Kennedy’s staff has been holding stakeholder meetings, which include 20 interest groups, and members and aides from the Senate HELP Committee and the Senate Finance Committee have been holding joint and separate meetings to discuss reform. However, “nothing [from those meetings] has been made available for public consumption,” according to CongressDaily. Kennedy’s drafting group is scheduled to meet up to three times weekly over the next two-and-a-half months and hopes to have legislation ready for mark up by early summer, according to a source familiar with the talks.
Senator Orrin Hatch (R-UT), claiming that the absence of Kennedy somehow hindered bipartisanship, made this statement on CNN on or about August 27th.
“We would have worked it out [referring to Kennedy]. We would have worked it out on a bipartisan basis,” Hatch, who co-authored numerous health-care bills with Kennedy over the years, said on CNN. “I’ll be happy to work in a bipartisan basis any day, any time … but it’s got to be on something that’s good and not just some partisan hack job.”
Hatch was one of Chairman Kennedy’s “core group” during the mark-up of the AHCA and had every opportunity to have “worked it out” at that time. The truth is, the HELP Committee, more so the bipartisan “core group”, produced a compromise bill in July with a huge number (160) of giveaways to the Republicans. (After skimming the bill, it is clear that these 160 amendments are woven into the language of the bill and impossible to single out for the sake of example.) Orrin Hatch and the rest of the Republicans, to a man, voted against the bill because of the public option called The Community Health Insurance Option. Senator Hatch and others such as John McCain are making the baseless claim that Senator’s Kennedy’s absence is to blame for what is actually obstruction of the public plan, thereby using Senator Kennedy, his illness, and subsequent death, as a scapegoat.
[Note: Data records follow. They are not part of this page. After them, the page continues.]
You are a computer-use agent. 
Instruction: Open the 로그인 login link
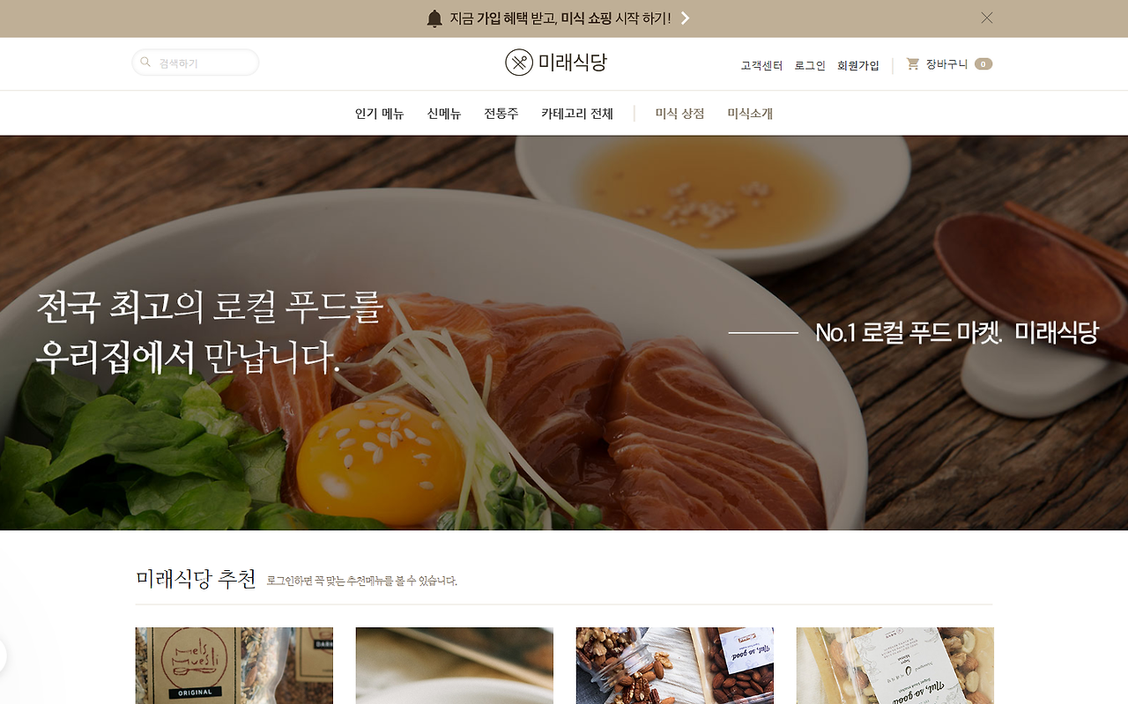(810, 65)
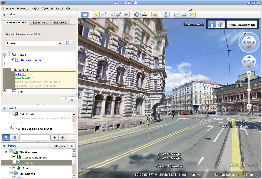Click the print icon in toolbar
Viewport: 262px width, 179px height.
point(184,15)
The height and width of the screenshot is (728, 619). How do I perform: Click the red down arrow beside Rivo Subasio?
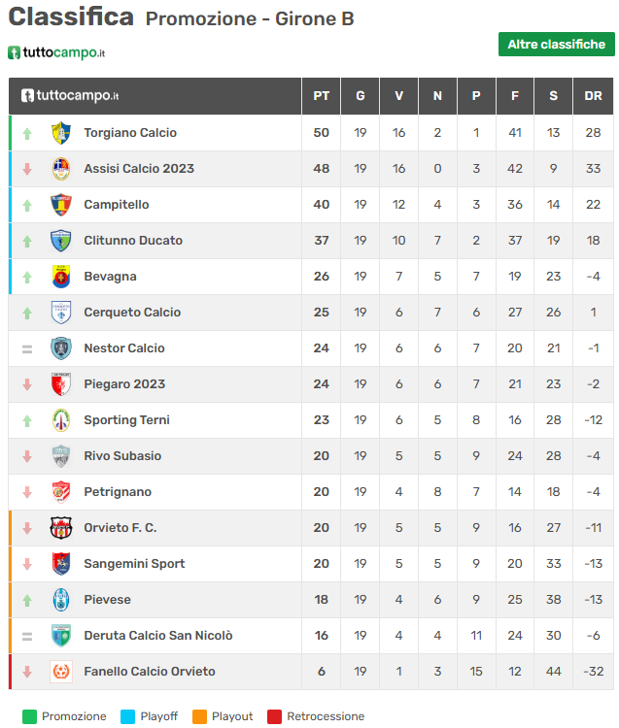pos(27,456)
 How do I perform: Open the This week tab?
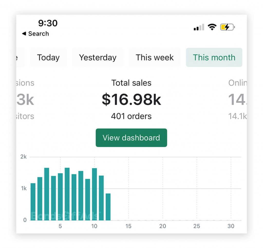155,57

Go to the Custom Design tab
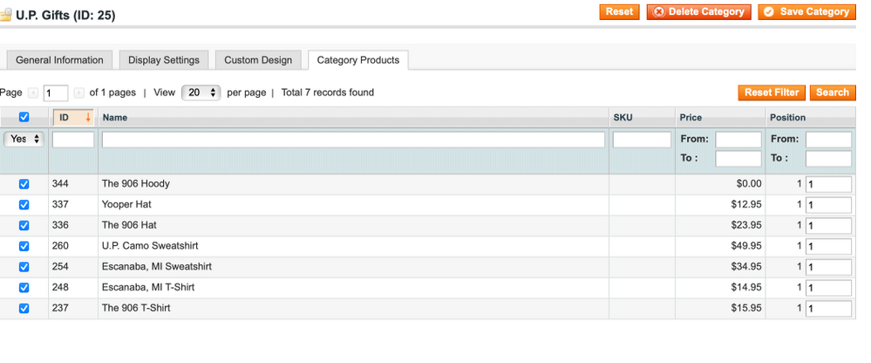point(258,60)
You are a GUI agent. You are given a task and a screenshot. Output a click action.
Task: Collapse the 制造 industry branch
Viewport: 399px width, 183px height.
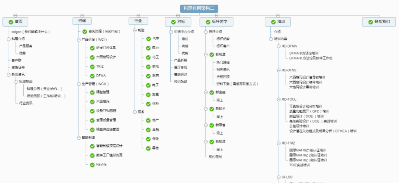(x=135, y=30)
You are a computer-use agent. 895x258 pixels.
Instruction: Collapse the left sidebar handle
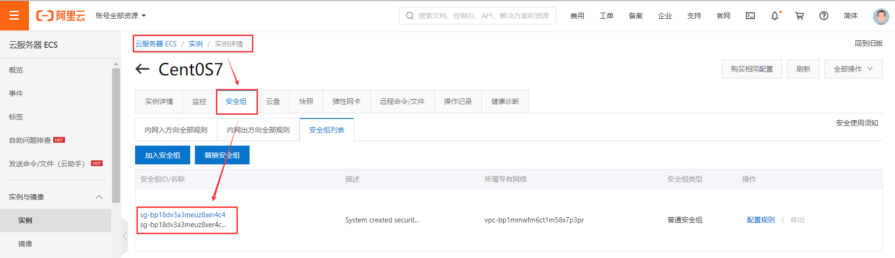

Throughout the mark-up process that saw true bipartisanship, the HELP Committee Democrats worked hand-in-hand with their Republican counterparts to produce the best compromise possible. In Senator Kennedy’s own words,
“I could not be prouder of our Committee. We have done the hard work that the American people sent us here to do. We have considered hundreds of proposals. Where we have been able to reach principled compromise, we have done so. Where we have not been able to resolve our differences, we have treated those with whom we disagree with respect and patience,” Chairman Kennedy said. “As we move from our committee room to the Senate floor, we must continue the search for solutions that unite us, so that the great promise of quality affordable health care for all can be fulfilled.”
May he rest in peace.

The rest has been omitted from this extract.